The Big Ten is not only ready to listen to proposals regarding a national four-team football playoff, league and school officials are kicking around an intriguing idea.
Sources told the Tribune that a Big Ten plan would remove the top four teams from the BCS bowl pool and have semifinal games played on the college campus of the higher seed. That would do away with the facade of "neutral" sites such as New Orleans, Miami and Pasadena, Calif., and ease travel concern for fans.
The championship game then could be bid out, like the Super Bowl.
The concept of the Big Ten even entertaining playoff proposals seemed laughable as recently as two months ago. But in the wake of a low-rated BCS title game that satisfied few outside the Southeastern Conference footprint, the conference is ready to study and contribute ideas.
"We have to listen to the fans; we cannot be tone-deaf," said Northwestern athletics director Jim Phillips, who chairs the Big Ten's Administrators Council. "The Big Ten is open and curious."
In 2008, the SEC proposed a Plus-One -- a more palatable term for a four-team playoff -- during BCS discussions, and the ACC supported it. But with the Big Ten, Pac-10, Big 12, Big East and Notre Dame disapproving, the plan never materialized.
"There has been a lot of bantering and rhetoric," Phillips said, "but no one has come up with a formal plan."

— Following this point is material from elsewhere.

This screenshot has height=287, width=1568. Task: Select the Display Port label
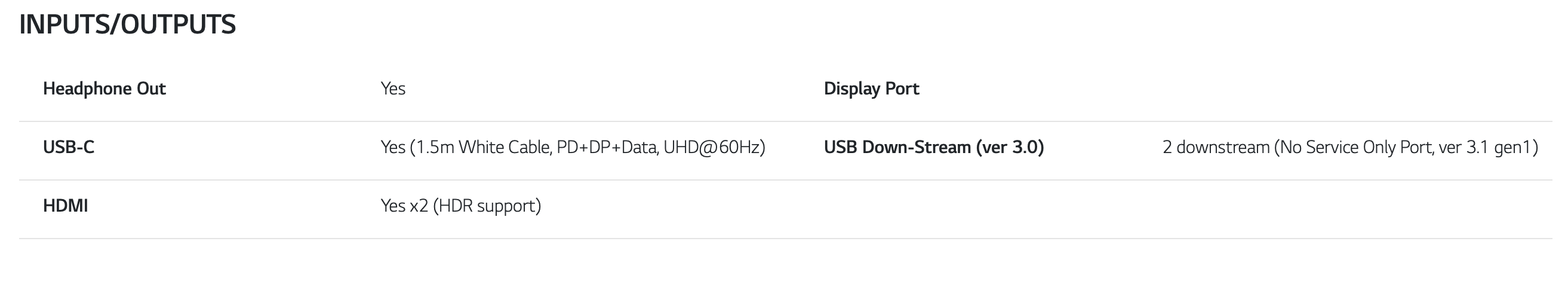click(x=871, y=89)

BCS Executive Director Bill Hancock said that 50 to 60 BCS bowl/playoff plans were presented the day after the BCS title game in New Orleans, but they apparently lack details. The next college football cycle begins with the 2014 season, and most expect a new system to be approved this fall.
Also on the table: Creating a seven-win requirement for bowl teams, a rule that could torpedo more than a half-dozen money-losing games and end embarrassing contests between schools that dumped their head coaches.
And moving up the BCS title game. Alabama's trouncing of LSU took place Jan. 9, a day after the NFL's wild-card weekend. Fourteen percent of the country tuned in, marking the third-lowest rating in the 14 years of the BCS.
"There is a very strong sense that we have missed the boat and are playing games too late," Big Ten Commissioner Jim Delany told the Tribune. "Students are back in class, people are back at work."
Delany would not comment on any potential Big Ten playoff proposal, saying he first needs to take the temperature of university presidents, chancellors and athletic directors.
But he did say: "I think sports fans are conditioned to playoffs. I don't begrudge them that. They're looking for more games, but we're trying to do the right thing.
"It's a matter of coming up with something that does not kill the baby with the bath water. We have a regular season that is vibrant. We have 12 games plus a (conference) championship game -- that's a lot of games. We have academic calendars, though that doesn't resonate with many people. But if you're dealing with university presidents, faculty and coaches, you're talking about it."